Saving The Whole Wide World

The Great Big Boom

Waking The Monsters

Judd Winick

1/2018

I binged on this series when i discovered it in 2017. I've always loved the work of Judd Winick and was happy to find that he was still creating great fun and funny stories. This chapter was just as good as the rest, but ended with a cliffhanger that i now have to wait a year to resolve! Arrgh!

Manhattan Projects

Volumes 1 – 4

Jonathan Hickman

2/2018

I had read the 4-issue series of Manhattan Projects comics called "Sun Beyond the Stars," then bought Manhattan Projects Volume 1 at a comic shop in Troy, NY. After i read that, i bought volumes 2-4. It's an intricately-drawn and weird series about all of the scientists, generals, and nuclear physicists involved in the early days of nuclear power, except that they're dealing with aliens and other worlds and internal out-of-space-time personality struggles. Strange, gory, and kinda cool, but all the characters are men. The tagline is "Science. Bad."
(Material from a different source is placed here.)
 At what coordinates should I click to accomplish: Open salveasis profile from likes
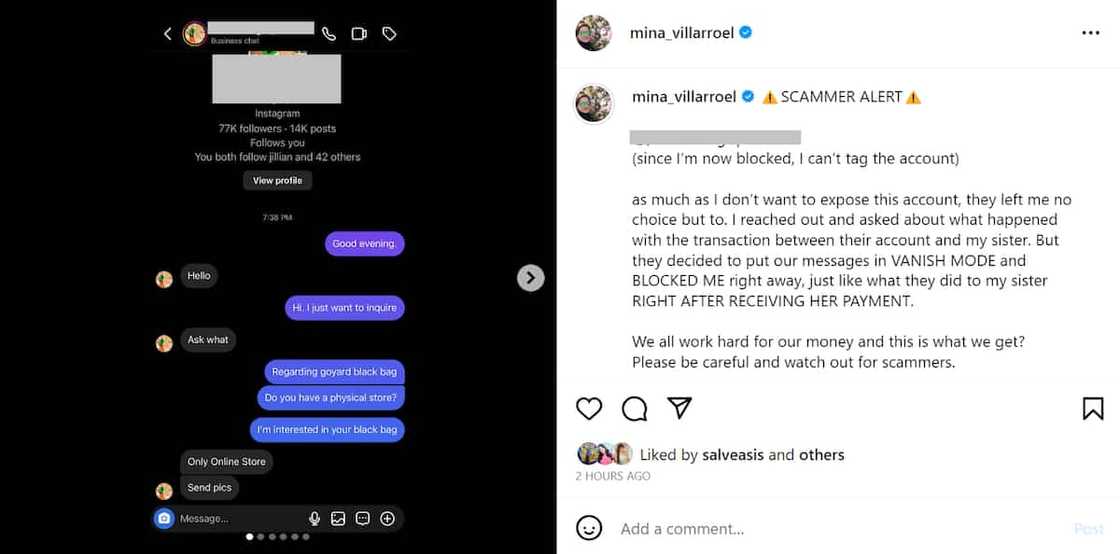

Clem Hetherington and the Ironwood Race

Jen Breach

2/2018

I entered a giveaway online and was surprised one day to receive this book in the mail from Scholastic. Except that the book that i got was a proof version and only the first dozen-or-so pages were colorized. The rest were just line-art, but that was pretty cool. I subsequently bought the final product in full color.
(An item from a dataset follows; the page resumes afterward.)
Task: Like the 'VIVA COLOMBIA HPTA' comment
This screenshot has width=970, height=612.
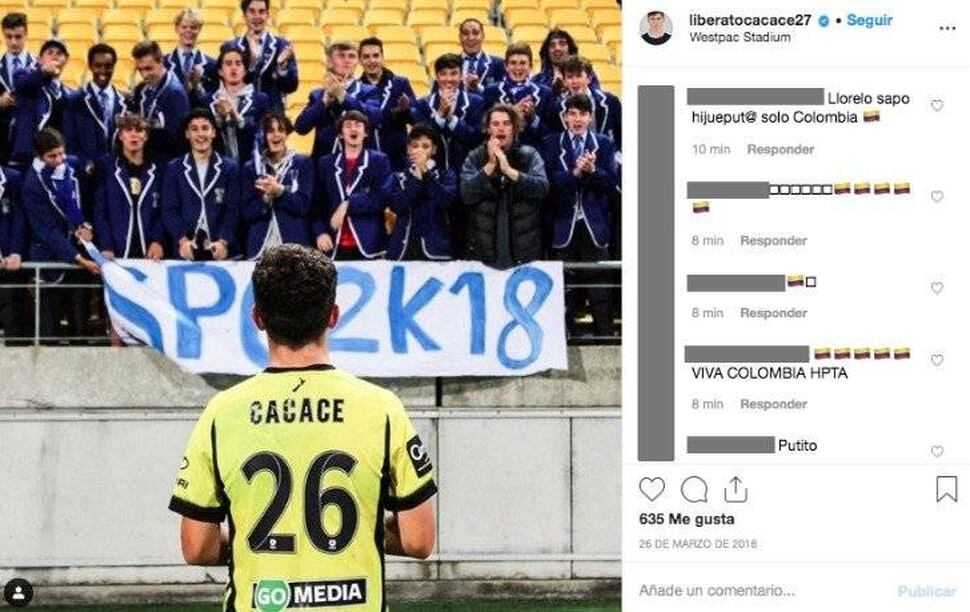Action: (937, 360)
I wanted to like this book more than i did though. The plot just seemed stapled together. Clem and her robot friend enter a no-rules road-warrior-type desert race where all the competitors tear off to find some historic artifacts, but why they have to all race for it seems kinda pointless. The final printed version of this had the number 1 on the spine, so maybe there'll be more books that either get better or explain things better.

Giants Beware!

Dragons Beware!

Monsters Beware!

Jorge Aguirre

3/2018

I bought Giants Beware! at a comic book store in July of 2016 and i thought that it was a one-off book, but discovered in early 2018 that there were two more. They all center on the heroine, Claudette, who wants to go to battle with giants, dragons, and monsters but is held back by her father and the people of her village. She manages to get out and fight them anyway, and succeeds mostly through teamwork, luck, and cleverness than actual fighting. The setting is quasi-medieval times, but the language is modern, which makes it interesting. Highly recommended.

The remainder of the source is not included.